Just as there have been past hysterias blaming the Internet for sexual predators, pornography, political polarization, celebrity obsession, obesity (go outside and play!) and every other social malady facing our nation, now it seems the media is whipping itself into a frenzy over the dangers of Internet pharmacies for prescription drug abuse.
The latest blog post I flagged on this topic, “Internet Pharmacy Websites the New Drug Dealers,” referenced a sad tale on CNN.com headlined, “My husband died from online drugs.”
Don’t get me wrong. I know that buying drugs online can be dangerous; that’s precisely why I started eDrugSearch.com — to provide a safe haven, where online and mail-order pharmacies have been pre-screened for safety.
But let’s be clear here: in the case described on CNN, and in most cases of online prescription drug abuse, the person buying the drugs is doing so without a prescription. They know this is wrong, and for this reason, the are specifically seeking out rogue online pharmacies.

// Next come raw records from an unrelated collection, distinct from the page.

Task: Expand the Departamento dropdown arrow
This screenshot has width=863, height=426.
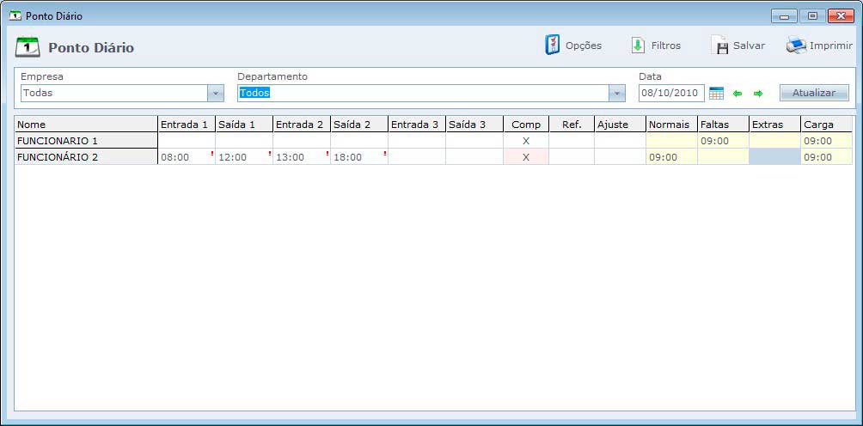Action: click(x=616, y=93)
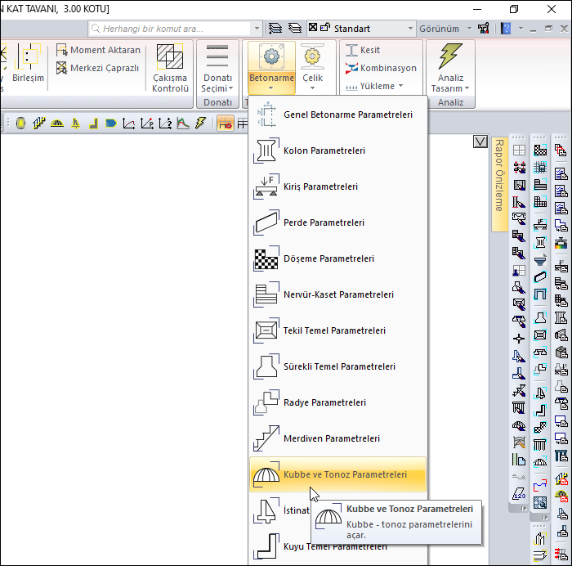Select Kubbe ve Tonoz Parametreleri
Screen dimensions: 572x566
(x=344, y=474)
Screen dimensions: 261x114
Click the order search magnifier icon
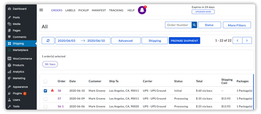194,25
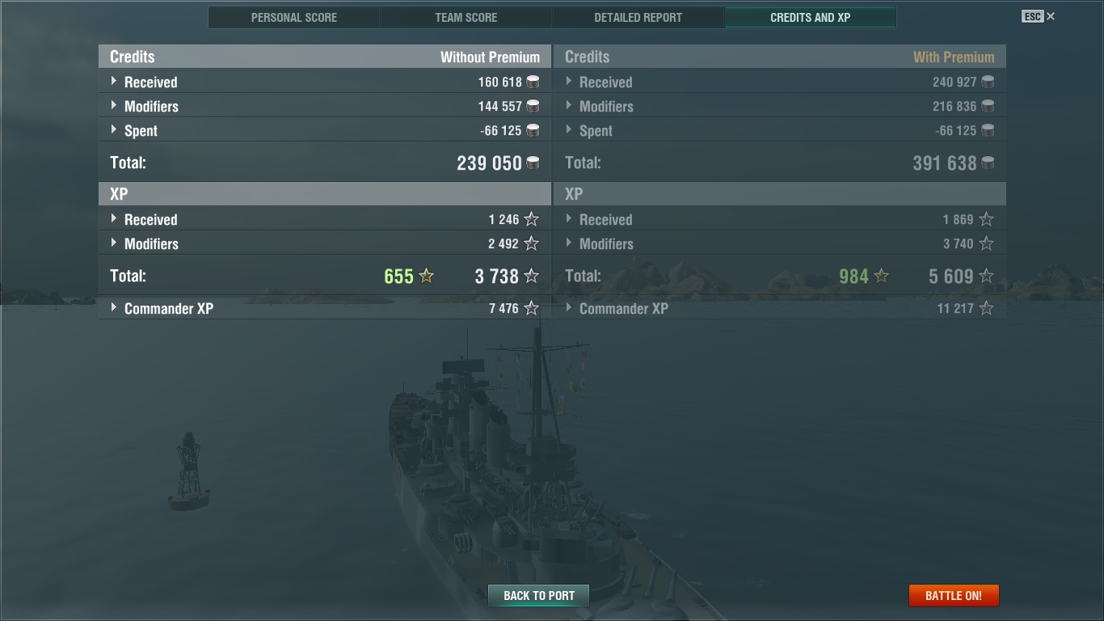Expand Received credits row without premium
Image resolution: width=1104 pixels, height=621 pixels.
click(324, 82)
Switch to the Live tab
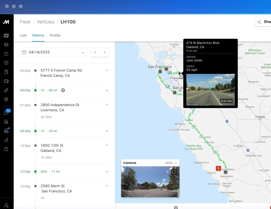271x209 pixels. click(x=23, y=35)
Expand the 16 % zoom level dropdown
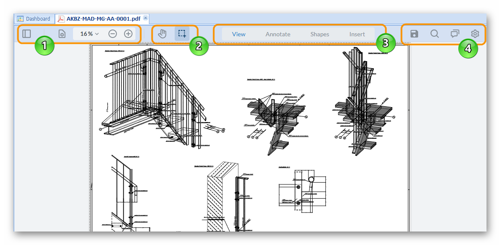The image size is (500, 245). tap(89, 34)
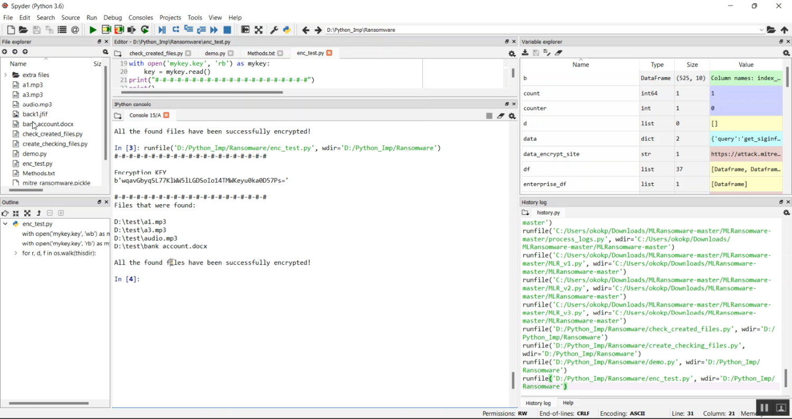Clear console with the eraser icon

[501, 116]
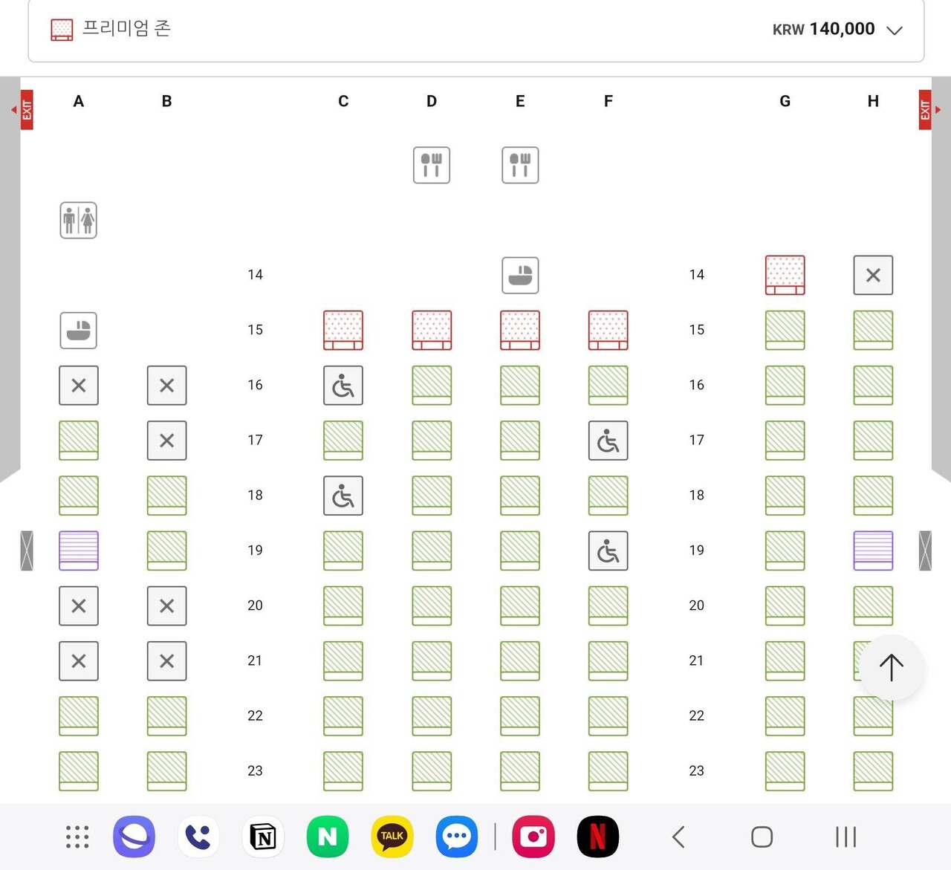Click the restroom icon above column A

point(79,221)
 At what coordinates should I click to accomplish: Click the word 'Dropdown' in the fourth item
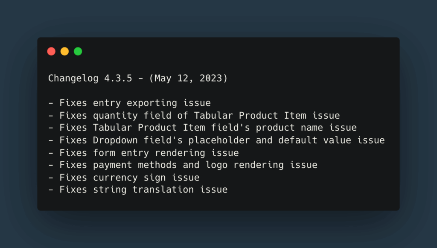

The problem of teenagers illegally purchasing drugs online has gotten a lot of attention — and rightly so. It’s a very real problem. But you can’t blame the Internet for this, any more than you can blame the highway for traffic accidents. And you can’t blame legitimate pharmacies, either.

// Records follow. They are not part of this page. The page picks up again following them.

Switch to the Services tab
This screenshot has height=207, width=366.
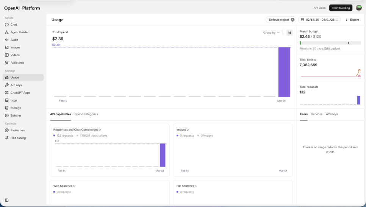pos(316,114)
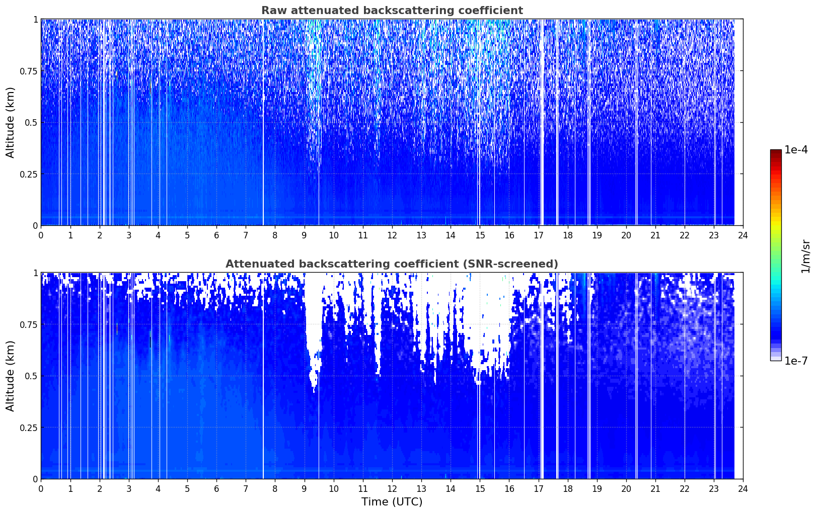Click the "Attenuated backscattering coefficient (SNR-screened)" title
This screenshot has width=816, height=513.
(392, 264)
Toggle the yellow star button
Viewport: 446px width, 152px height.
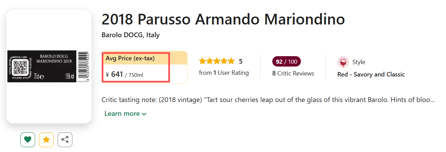46,140
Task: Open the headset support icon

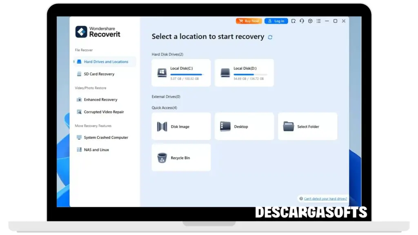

In the same way that a prescription drug abuser can find a criminal (be it a friend or a stranger on a street corner) to sell them Vicodin, they can also find a criminal online to do the same. It’s no different.
So let’s focus our media attention — and law enforcement efforts — on stopping the criminal behavior, rather than tarring all Internet pharmacies with the same broad brush.
Now, why don’t we look a little more closely at the sources of the current controversy with Internet pharmacies. We have two main problems:
Problem 1. There are a lot of rogue pharmacies out there — as you can readily see every day when you check your e-mail and your spam folder is full of solicitations to buy Viagra and Xanax. Chasing these illegal operations down has been difficult for the FDA. It’s like policing anything over the Internet — very difficult.
Problem 2. Politics is getting in the way of addressing Problem 1.
How’s that? Let me explain —
Consumer reimportation of medications from Canada is heavily favored by the U.S. public. Obviously, a licensed Canadian pharmacy is just as safe as a licensed U.S. pharmacy. But unfortunately, because of the influence of Big Pharma, the Bush Administration and the FDA have done all they can to block reimportation.
Fortunately, they gave up on the idea of confiscating consumer purchases. But what they have done instead is confuse consumers — by giving the public the impression that ordering your Lipitor from a licensed Canadian pharmacy is somehow not as safe as buying it from a licensed U.S. pharmacy.
In their rhetoric, the FDA associates these legal, long-established, perfectly safe pharmacies with the rogue operations. If you ask me, it’s an intentional deception to appease Big Pharma. But whatever the motive, it’s factually inaccurate.
It also leads the National Association of Boards of Pharmacy (NABP) to list legitimate pharmacies alongside bad ones in its list of 79 online pharmacies to avoid, which it announced in a press release this week. The legit pharmacies are on the list simply because they are headquartered in Canada.
How sad that is, and what a mess for consumers.
eDrugSearch.com has stepped into the fray to try to clear up the confusion and offer a safe place for consumers. We suggest you use our list rather than the NABP’s, because — well — it’s actually rational. You know the pharmacies have been checked out. And that frees you to focus on saving money, which is why you’re shopping online in the first place.
I want to be very clear here: Buying prescription drugs online is a good thing! It’s more convenient. It’s more private. It’s less expensive because it gives you the necessary tools to comparison shop, both domestically and internationally.
As long as you’re shopping from pharmacies that you know are safe, and you’re not a criminal yourself, you’ll be fine online. More than fine.